L’Étranger de la Plage

The story begins in Okinawa, which for context is the southernmost prefecture of Japan and consists of many islands. On one such island lives Shun Hashimoto, a novelist who was disowned three years prior because he came out as gay on his wedding day. In this (largely self-imposed) exile he lives with his grandmother in a small seaside town. His best friends on this island are Eri and Suzu, two women in a relationship. Attending a high school on an island is Mio Chibana, an introverted boy whose parents died. His dad at sea, He feels no connection with his guardians and avoids them, sitting on a bench looking out toward the sea most of his afternoons.
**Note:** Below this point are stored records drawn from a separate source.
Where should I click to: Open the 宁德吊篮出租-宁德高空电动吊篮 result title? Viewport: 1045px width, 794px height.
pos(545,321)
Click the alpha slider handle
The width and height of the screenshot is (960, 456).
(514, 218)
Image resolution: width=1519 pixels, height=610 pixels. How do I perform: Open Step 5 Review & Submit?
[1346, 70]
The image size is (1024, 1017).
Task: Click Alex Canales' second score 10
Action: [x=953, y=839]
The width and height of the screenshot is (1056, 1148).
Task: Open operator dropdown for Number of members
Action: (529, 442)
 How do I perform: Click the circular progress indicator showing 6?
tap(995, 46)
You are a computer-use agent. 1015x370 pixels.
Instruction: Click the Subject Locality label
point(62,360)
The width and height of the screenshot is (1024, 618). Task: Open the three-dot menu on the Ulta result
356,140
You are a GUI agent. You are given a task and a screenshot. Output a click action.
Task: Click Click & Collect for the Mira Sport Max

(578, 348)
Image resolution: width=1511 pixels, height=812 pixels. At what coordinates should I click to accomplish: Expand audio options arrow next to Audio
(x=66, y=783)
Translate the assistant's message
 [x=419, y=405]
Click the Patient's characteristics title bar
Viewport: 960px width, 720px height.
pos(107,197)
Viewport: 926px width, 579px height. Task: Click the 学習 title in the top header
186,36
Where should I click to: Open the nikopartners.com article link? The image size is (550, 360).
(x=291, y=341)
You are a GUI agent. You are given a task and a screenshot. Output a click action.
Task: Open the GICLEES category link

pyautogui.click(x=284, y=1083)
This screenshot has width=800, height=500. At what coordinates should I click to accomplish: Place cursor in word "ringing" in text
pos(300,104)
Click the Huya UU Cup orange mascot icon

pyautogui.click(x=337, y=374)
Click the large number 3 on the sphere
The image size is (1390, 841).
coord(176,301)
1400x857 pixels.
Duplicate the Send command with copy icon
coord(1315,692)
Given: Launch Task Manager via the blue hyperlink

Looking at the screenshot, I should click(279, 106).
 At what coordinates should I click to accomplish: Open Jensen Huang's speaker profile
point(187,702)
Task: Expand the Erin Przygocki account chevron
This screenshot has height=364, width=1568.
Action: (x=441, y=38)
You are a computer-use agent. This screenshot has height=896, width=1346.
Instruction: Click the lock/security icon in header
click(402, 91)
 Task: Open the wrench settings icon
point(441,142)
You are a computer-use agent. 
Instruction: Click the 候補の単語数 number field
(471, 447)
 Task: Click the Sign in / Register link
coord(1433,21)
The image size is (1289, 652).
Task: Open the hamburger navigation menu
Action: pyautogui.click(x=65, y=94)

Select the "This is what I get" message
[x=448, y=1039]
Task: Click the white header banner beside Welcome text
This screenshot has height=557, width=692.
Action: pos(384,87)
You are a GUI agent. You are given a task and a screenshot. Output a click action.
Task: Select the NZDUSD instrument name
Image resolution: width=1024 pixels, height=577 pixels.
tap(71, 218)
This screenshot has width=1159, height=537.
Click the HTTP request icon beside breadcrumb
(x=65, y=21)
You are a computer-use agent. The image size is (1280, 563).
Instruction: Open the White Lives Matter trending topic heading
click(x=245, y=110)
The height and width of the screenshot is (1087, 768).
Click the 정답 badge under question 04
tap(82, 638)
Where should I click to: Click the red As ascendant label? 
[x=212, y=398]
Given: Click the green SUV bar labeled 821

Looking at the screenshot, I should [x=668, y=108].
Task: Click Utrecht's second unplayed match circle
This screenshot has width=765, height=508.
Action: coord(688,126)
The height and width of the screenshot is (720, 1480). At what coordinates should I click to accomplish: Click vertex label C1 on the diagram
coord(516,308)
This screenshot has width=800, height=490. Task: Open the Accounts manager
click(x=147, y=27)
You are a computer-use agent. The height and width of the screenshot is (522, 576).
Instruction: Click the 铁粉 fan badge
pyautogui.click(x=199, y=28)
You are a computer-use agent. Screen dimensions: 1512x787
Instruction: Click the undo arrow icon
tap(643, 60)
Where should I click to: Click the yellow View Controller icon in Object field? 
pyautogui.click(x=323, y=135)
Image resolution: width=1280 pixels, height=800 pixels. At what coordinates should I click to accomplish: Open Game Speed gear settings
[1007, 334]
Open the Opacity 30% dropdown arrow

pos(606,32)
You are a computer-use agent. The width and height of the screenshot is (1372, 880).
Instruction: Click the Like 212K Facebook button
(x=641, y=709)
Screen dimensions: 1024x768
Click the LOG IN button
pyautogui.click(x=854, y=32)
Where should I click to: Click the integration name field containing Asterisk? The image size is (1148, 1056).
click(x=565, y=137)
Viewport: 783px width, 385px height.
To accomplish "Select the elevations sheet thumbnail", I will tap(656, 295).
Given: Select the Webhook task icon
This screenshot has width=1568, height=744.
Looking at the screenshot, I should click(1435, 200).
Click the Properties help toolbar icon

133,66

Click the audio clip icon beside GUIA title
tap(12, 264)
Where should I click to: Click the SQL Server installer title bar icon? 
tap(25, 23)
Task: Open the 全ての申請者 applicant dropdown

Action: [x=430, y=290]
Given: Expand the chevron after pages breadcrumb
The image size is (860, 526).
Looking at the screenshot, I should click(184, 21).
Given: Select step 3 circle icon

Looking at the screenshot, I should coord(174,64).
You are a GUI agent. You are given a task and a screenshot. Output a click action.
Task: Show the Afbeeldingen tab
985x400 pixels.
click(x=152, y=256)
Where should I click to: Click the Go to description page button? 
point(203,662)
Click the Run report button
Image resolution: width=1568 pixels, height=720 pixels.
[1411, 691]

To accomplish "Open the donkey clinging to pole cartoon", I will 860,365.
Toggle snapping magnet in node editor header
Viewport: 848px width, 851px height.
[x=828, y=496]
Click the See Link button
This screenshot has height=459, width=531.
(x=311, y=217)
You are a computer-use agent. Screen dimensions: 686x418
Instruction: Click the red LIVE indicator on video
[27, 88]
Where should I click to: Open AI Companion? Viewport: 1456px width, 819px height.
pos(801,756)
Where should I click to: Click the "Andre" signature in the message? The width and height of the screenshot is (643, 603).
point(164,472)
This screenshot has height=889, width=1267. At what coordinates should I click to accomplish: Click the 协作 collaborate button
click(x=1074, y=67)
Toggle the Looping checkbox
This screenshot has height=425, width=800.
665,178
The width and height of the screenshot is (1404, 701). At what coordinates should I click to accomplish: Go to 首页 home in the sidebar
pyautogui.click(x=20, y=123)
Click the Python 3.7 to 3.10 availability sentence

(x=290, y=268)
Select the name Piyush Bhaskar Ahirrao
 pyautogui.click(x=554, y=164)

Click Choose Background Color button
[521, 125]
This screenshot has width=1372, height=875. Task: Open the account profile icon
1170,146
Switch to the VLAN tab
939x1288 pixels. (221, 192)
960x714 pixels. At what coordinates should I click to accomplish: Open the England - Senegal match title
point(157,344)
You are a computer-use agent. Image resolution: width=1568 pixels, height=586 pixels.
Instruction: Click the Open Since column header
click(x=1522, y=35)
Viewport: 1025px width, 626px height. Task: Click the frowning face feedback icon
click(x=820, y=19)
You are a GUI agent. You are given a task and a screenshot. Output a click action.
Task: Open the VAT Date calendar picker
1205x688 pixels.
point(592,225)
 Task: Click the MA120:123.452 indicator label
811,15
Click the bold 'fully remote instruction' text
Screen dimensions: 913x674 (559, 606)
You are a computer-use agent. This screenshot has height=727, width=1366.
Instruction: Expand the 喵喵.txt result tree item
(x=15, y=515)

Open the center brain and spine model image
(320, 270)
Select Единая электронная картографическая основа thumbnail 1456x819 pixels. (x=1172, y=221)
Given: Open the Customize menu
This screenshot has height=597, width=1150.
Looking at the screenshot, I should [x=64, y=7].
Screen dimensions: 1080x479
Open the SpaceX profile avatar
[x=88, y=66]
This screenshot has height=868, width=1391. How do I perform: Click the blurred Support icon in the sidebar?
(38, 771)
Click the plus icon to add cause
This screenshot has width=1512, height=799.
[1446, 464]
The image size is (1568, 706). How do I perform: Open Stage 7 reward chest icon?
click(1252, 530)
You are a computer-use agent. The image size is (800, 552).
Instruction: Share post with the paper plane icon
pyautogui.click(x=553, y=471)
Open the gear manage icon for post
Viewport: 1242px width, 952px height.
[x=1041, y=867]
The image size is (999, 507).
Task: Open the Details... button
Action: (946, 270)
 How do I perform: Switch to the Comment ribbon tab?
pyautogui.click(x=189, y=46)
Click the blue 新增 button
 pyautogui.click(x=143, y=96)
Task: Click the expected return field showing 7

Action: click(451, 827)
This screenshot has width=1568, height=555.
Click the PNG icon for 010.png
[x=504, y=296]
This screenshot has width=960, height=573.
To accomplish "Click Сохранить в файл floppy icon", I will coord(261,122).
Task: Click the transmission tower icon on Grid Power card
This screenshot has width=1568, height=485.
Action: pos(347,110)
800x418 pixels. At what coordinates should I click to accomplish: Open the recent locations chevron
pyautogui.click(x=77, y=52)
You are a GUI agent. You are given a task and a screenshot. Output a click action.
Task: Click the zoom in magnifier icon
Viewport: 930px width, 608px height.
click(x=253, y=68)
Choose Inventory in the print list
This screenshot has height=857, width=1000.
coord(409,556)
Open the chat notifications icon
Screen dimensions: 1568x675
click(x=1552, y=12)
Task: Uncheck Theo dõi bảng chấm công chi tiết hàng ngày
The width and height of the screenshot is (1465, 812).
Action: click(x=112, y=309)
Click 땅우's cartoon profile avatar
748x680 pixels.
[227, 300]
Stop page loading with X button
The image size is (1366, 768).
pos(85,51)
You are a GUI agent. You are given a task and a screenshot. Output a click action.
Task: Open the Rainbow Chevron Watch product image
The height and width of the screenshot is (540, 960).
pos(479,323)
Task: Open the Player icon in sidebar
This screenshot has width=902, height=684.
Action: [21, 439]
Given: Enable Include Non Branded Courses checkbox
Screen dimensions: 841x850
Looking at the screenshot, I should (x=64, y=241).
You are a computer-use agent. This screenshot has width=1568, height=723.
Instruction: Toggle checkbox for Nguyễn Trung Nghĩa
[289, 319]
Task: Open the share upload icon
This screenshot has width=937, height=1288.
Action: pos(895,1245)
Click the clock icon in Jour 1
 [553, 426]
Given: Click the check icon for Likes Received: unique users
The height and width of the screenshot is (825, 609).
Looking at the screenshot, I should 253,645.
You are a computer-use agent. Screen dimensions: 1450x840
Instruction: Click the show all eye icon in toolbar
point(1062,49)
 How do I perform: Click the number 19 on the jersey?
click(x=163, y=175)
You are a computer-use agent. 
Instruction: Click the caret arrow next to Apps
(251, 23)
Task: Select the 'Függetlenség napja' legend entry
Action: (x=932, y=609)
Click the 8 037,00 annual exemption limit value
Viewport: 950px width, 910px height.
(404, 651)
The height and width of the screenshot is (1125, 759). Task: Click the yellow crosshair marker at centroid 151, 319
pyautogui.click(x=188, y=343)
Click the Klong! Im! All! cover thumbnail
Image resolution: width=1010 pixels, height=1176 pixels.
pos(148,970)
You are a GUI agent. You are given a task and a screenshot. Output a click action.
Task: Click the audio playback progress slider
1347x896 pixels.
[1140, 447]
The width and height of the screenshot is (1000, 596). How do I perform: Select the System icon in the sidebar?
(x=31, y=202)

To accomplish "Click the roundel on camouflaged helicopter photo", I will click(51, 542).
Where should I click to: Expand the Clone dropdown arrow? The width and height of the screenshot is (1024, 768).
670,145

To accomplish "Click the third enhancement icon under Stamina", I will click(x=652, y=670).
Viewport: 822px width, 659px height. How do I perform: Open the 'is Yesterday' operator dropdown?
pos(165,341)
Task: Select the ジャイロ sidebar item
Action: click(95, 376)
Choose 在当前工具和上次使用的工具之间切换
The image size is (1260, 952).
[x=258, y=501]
Shun notices Mio sitting on this bench and views him as eye candy that he worries about. Despite the cold, Mio would still sit alone. Persistently, Shun watches Mio in the afternoons and occasionally attempts to get closer to him, which is brushed off at first. Eventually, he succeeds in giving Mio some food to take home, and the icy shell is broken. In return, Mio gives Shun flowers from his mother’s favorite plant and begins to sit with him on the bench.

Mio opens up to Shun, explaining that he does not want to be at home and that he is not really lonely cause Shun is always watching him (a creepy accompaniment). Shun interprets Mio’s knowing as a sign that his gay identity is no longer a secret, reminding him of past trauma. When Shun lets Mio know that he views Mio with selfish desire and not the pity that everyone else seems to show, Mio’s view shifts and he becomes closer and closer with Shun.

Over time, Mio finds enjoyment he had not known before eating with Shun, his grandma, and his lesbian friends. However, the good times would come to a pause when Mio would have to leave Okinawa for an orphanage. When confessing this, Mio indicates that he likes Shun, telling him to wait for him. With no means of long distance contact available, they go three years with no contact.

When Mio returns he brings a hurricane of activity to Shun’s life. Eri moves out and Mio moves into Shun’s home. While he does not consider himself gay, he professes love for Shun, and Shun is reluctant to return it after such little contact. The Mio of the now is very different from the meek one of three years ago, showering Shun with love. Shun feels guilt for Mio’s love, feeling that he inadvertently robbed Mio of his chance to live a “normal” life. Tension grows and wanes between Shun and Mio as they learn to live with one another.

Eventually, Sakurako, Shun’s ex-fiance comes to the island to retrieve Shun so he can see his sick dad before he passes. She has a one-sided love for him and both hopes for the best for Shun and hates him. Shun upsets her and she flees into town at night, pursued by Mio who strongly believes Shun should see his parents while he still can.

A flashback shows her supporting Shun’s love endeavors while clearly shelving her own interests. Returning to the present, she can voice her selfish desires to Mio, urging him to be selfish as well.

Sakurako makes to depart from the island after another day, and tells Shun she will not pursue him anymore. As a parting gift, she asks for one last kiss from him. Seeing this, Mio interrupts to prevent this from even being considered by taking Shun’s place. Afterwards, Mio retreats to his room, upset and believing that Shun would have indulged Sakurako.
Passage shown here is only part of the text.